During fiscal 2022, the Company sold its Austrian automotive business. To facilitate the closing of this sale, the Company provided the buyer with a loan facility.  During the fourth quarter of fiscal 2026, the Company and the buyer settled the loan facility for less than the principal balance outstanding. As a result, the Company recorded a loss of $3.9 million during fiscal 2026 to write-off the remaining loan receivable. The Company has reported this loss within the loss on sale of assets line on its consolidated statement of operations.

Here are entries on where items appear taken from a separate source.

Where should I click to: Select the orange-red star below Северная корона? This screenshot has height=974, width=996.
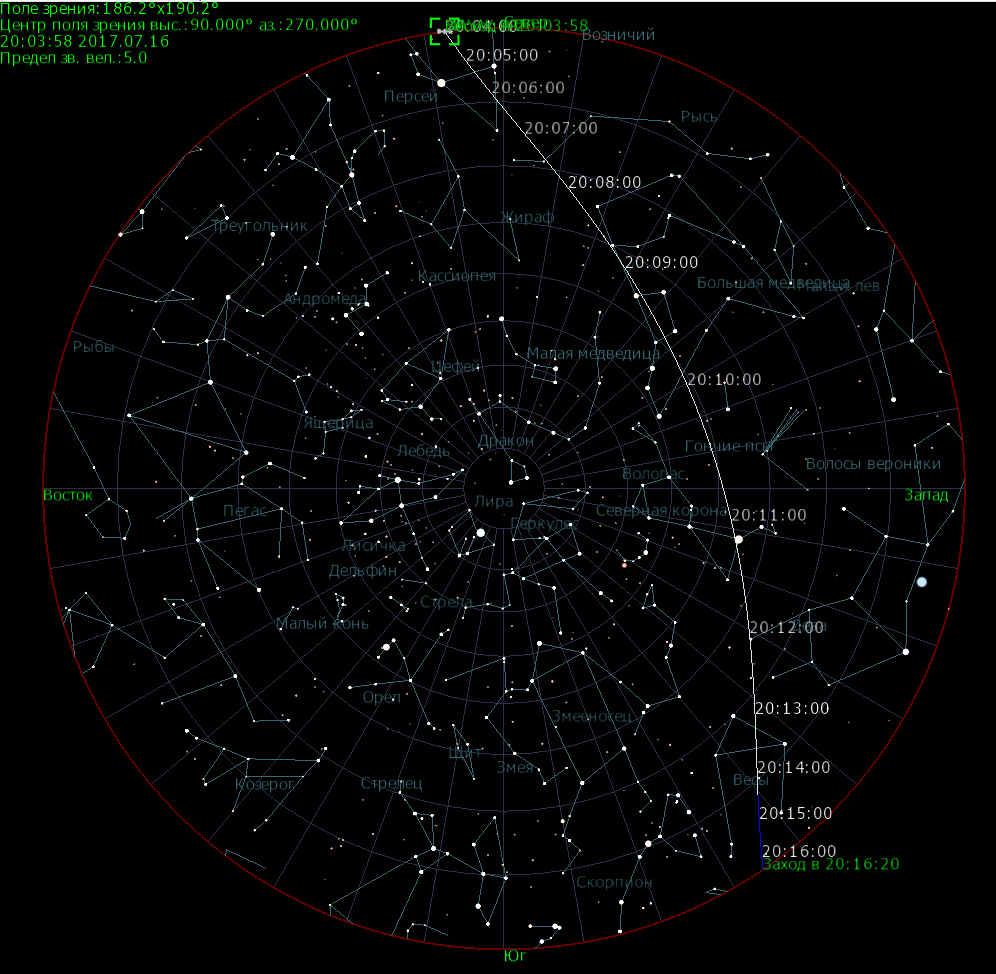point(624,565)
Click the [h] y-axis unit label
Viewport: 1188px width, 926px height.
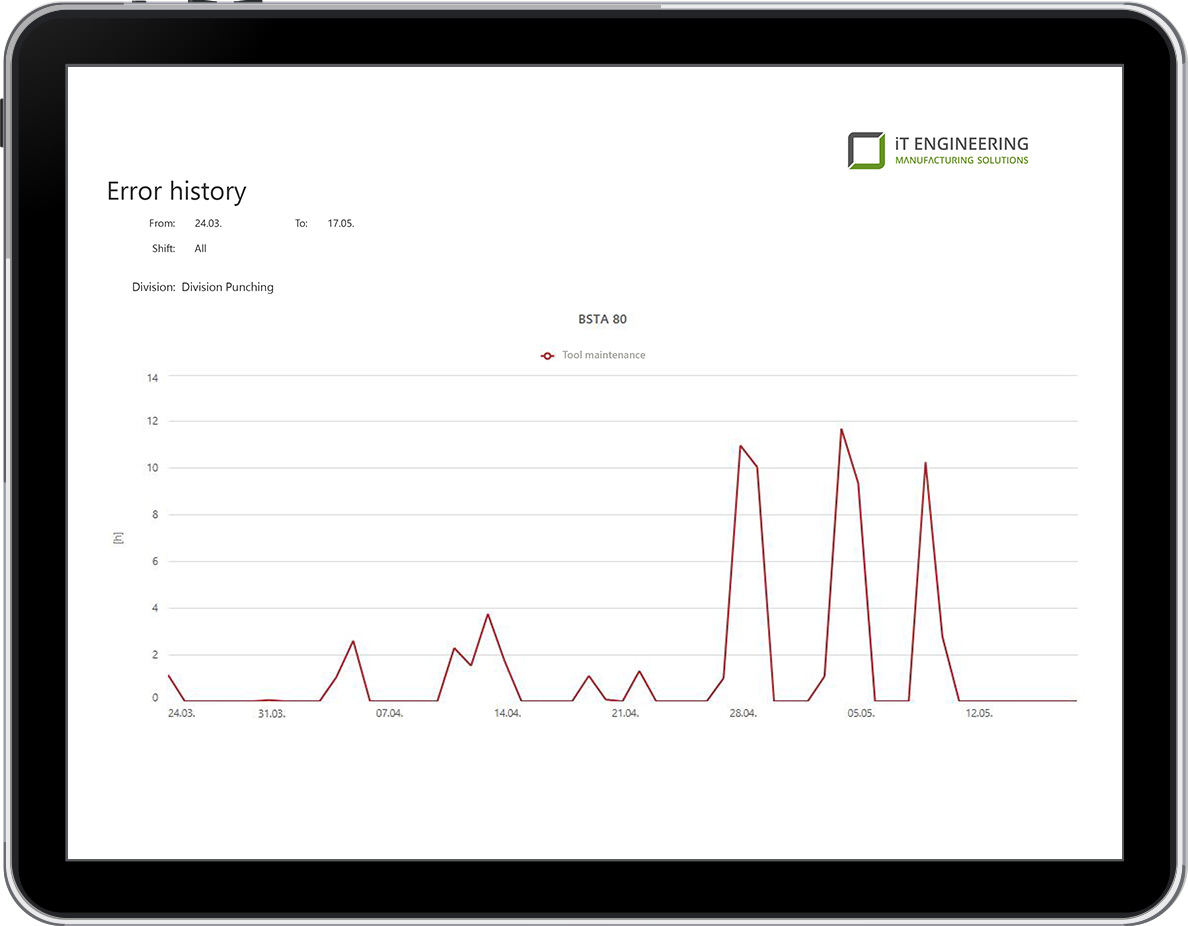coord(118,538)
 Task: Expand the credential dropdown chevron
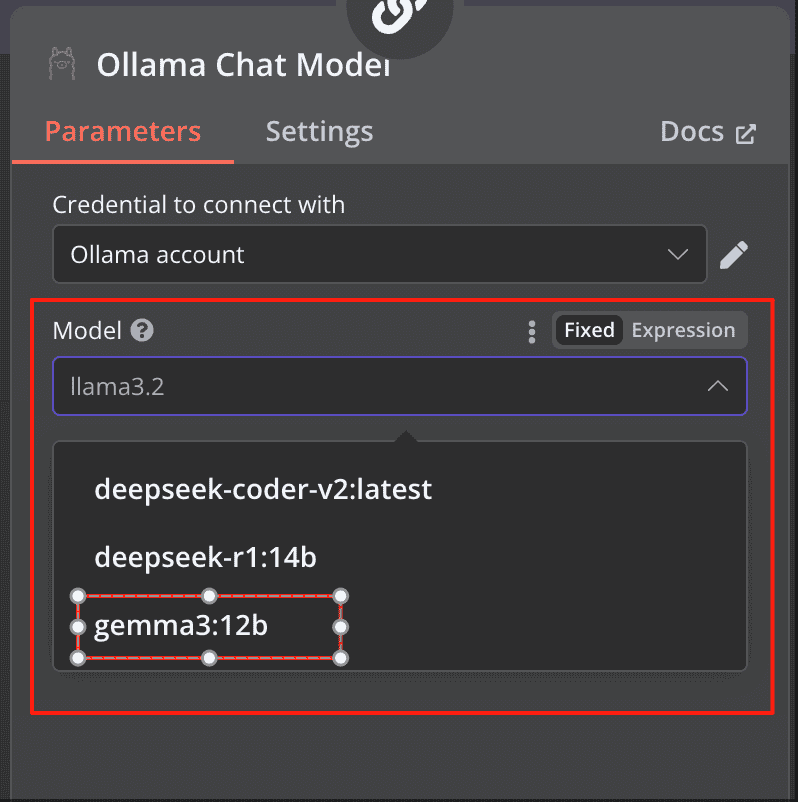[678, 255]
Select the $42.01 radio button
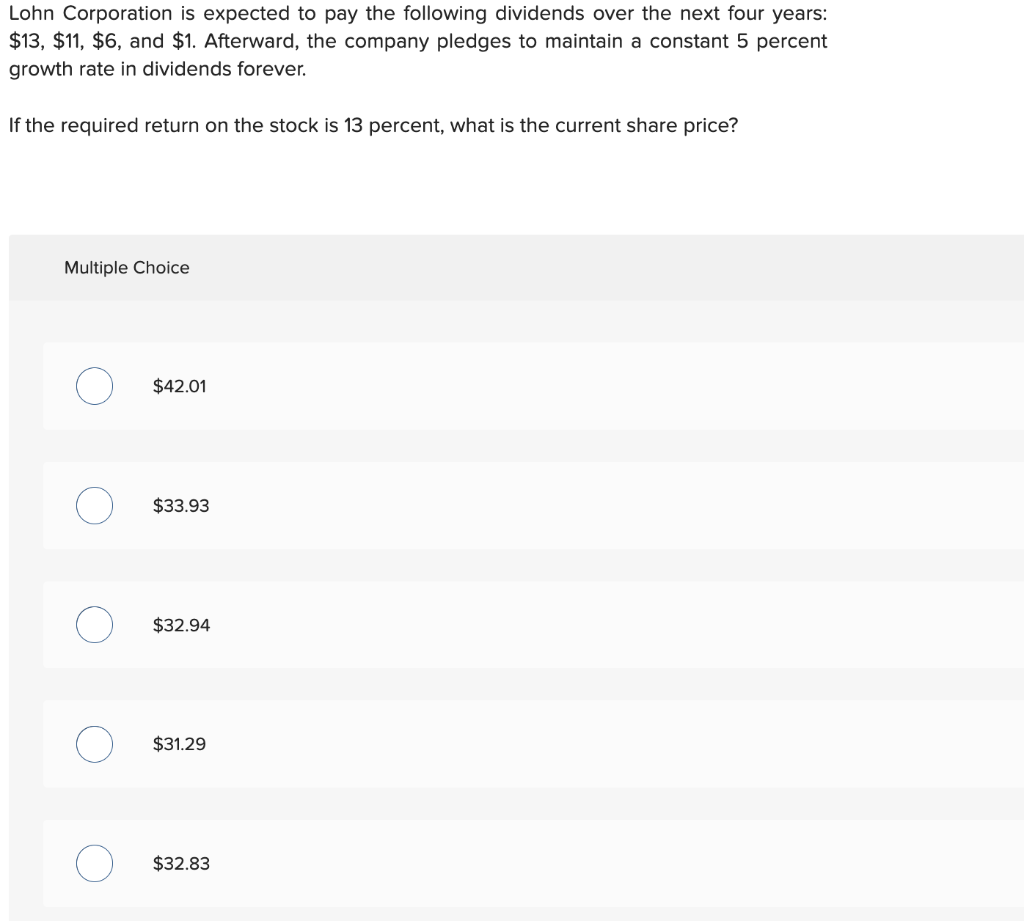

In October 2023, the Company sold three automotive businesses based in Germany (the “disposal group”) to affiliates of Regent, L.P. As a result of the sale, the Company recorded a $4.0 million gain on sale during fiscal 2024, primarily driven by the net liability position of the disposal group at the time of sale. In addition, the gain on sale included the write-off of $0.6 million of net actuarial gains related to the disposal group’s pension plans. The Company reported the $4.0 million gain on the gain on sale of assets line within the consolidated statement of operations. Prior to the disposition, the Company reported the financial results of the disposal group within the Performance Technologies segment. Net sales of the disposal group included within the Company’s consolidated statement of operations for fiscal 2024 totaled $54.2 million.

Pending Reverse Morris Trust transaction

In January 2026, the Company and Gentherm Incorporated (“Gentherm”) announced that they had entered into definitive agreements whereby the Company will spin-off and simultaneously combine its Performance Technologies segment businesses with Gentherm in a Reverse Morris Trust transaction. Gentherm, a Michigan-based corporation, is a global leader of innovative thermal management and pneumatic comfort technologies. The transaction is intended to establish Gentherm as a scaled leader in thermal management. The Company will retain its Climate Solutions segment businesses, creating a pure-play climate solutions company focused on the data center and commercial HVAC&R markets.

Under the terms of the agreements, at the time of the spin-off of its Performance Technologies segment businesses, the Company’s shareholders will receive newly-issued Gentherm stock, representing ownership of approximately 40 percent of the combined company. In addition, immediately prior to transaction closing, the Company is to receive cash proceeds of $210.0 million, subject to adjustment. Based upon the Gentherm stock price, the transaction was valued at approximately $1.0 billion when the Company entered into the agreement. The Company anticipates this transaction will close by the end of calendar 2026, subject to approval by Gentherm’s shareholders and other closing conditions, including regulatory approvals. Under the Reverse Morris Trust structure, the transaction is intended to be generally tax-free for U.S. federal income tax purposes for the Company and its shareholders.

Since the pending spin-off does not constitute a sale under U.S. GAAP, the Company has not classified the assets and liabilities of its Performance Technologies segment as held for sale on its March 31, 2026 consolidated balance sheet. However, the Company expects to classify the Performance Technologies segment as a discontinued operation starting in the period the transaction is completed.

Pending sale of facilities in Germany

In fiscal 2025, the Company signed a definitive agreement to sell its technical service center and administrative support facility in Germany to a real estate investment firm. The Company closed the technical service center earlier in fiscal 2025 and reduced headcount in light of the sale of three automotive businesses in Germany during fiscal 2024. During fiscal 2026 and based upon a lower expected selling price of approximately $5.0 million in light of market and other transaction-specific factors, the Company estimated an implied loss in excess of the building and related assets’ carrying value. As a result, the Company recorded a non-cash impairment charge of $4.1 million during fiscal 2026. As of March 31, 2026 and 2025, the Company classified $4.6 million and $8.2 million, respectively, of building and related assets as held for sale and presented them within other current assets on its consolidated balance sheets. The Company expects the sale transaction will close during fiscal 2027.